Pub Date : 2024-12-17DOI: 10.1109/JMASS.2024.3519174
Zhengyu Chen;Ruya Xiao;Xiaoyuan Gao;Dong Liang;Dezhi Zhang;Jingyi Sun
Precise registration of multitemporal synthetic aperture radar (SAR) images is a crucial step in Interferometric SAR (InSAR) data processing and serves as the foundation for high-precision interferometric measurements. Regular SAR image registration methods rely on the coherence between images. However, when faced with decorrelation issues, these methods often fail to yield high-precision registration results, adversely affecting subsequent data processing and interferogram quality. In this article, we propose an assisted method for multitemporal SAR image registration that addresses the challenge. By introducing auxiliary scenes with favorable coherence conditions alongside the primary and secondary images, we establish a mathematical model for the assisted registration method based on geometric relationships. The registration precision of the assisted registration method is evaluated using three indicators: 1) consistency checks; 2) interferogram fringe quality; and 3) coherence coefficient distribution.

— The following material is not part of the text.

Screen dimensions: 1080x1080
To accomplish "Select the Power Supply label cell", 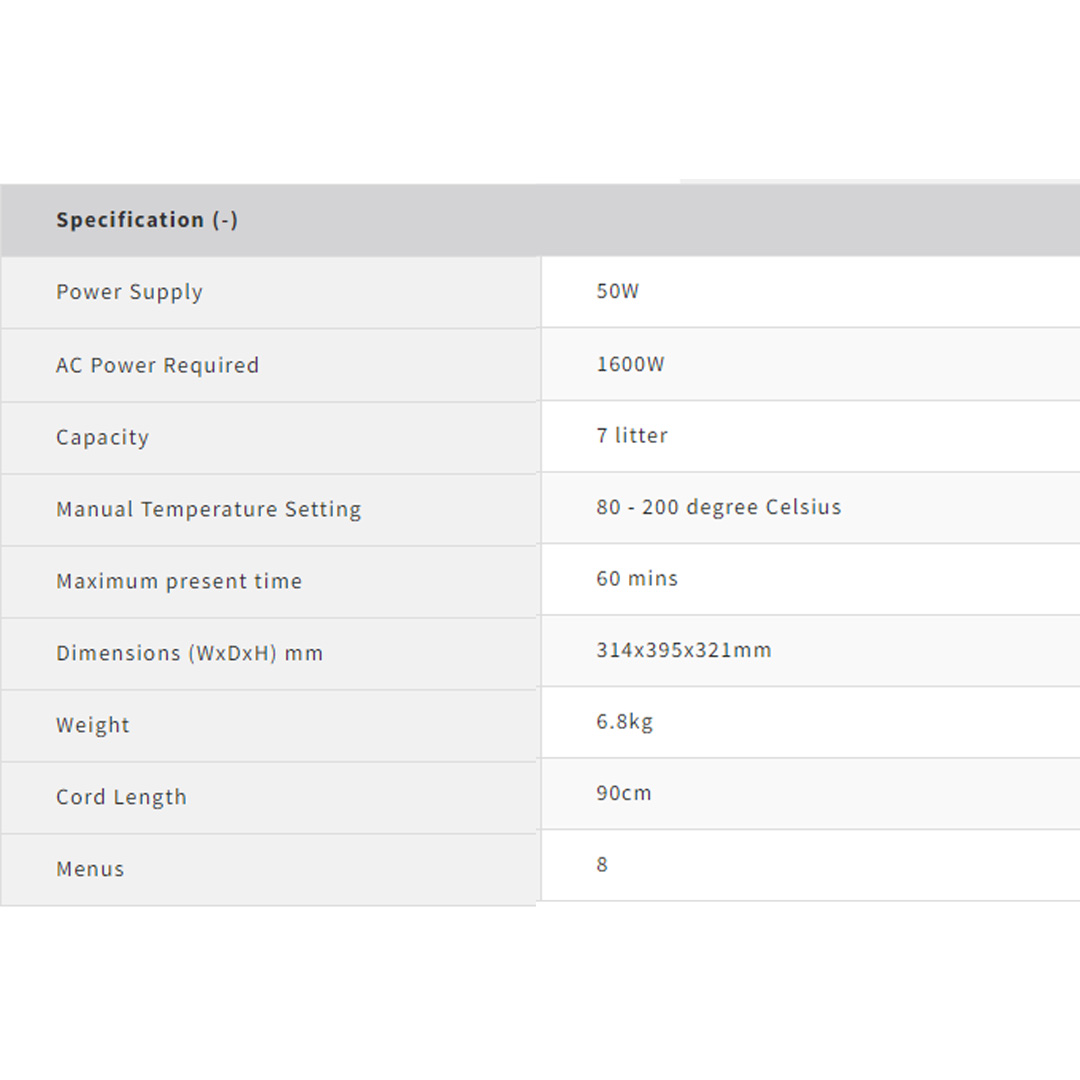I will point(129,292).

Sentinel-1 SAR images of the mountainous area in southeastern China were used for the experiment, and results show that the offsets calculated using assisted registration method exhibit greater concentration, and root mean square errors (RMSEs) demonstrate improved accuracy in both range and azimuth directions compared to the regular method, with enhancements of 25.6% and 23.3%, respectively. Additionally, interferograms obtained from the assisted registration show clearer and more complete fringes in regions with low coherence. Notably, the number of samples with coherence coefficients exceeding 0.4 increased significantly by 58.1% in the assisted registration results. While the accuracy of the proposed assisted registration method is comparable to that of regular methods under high-quality conditions, it shows marked advantages in scenarios characterized by severe decorrelation.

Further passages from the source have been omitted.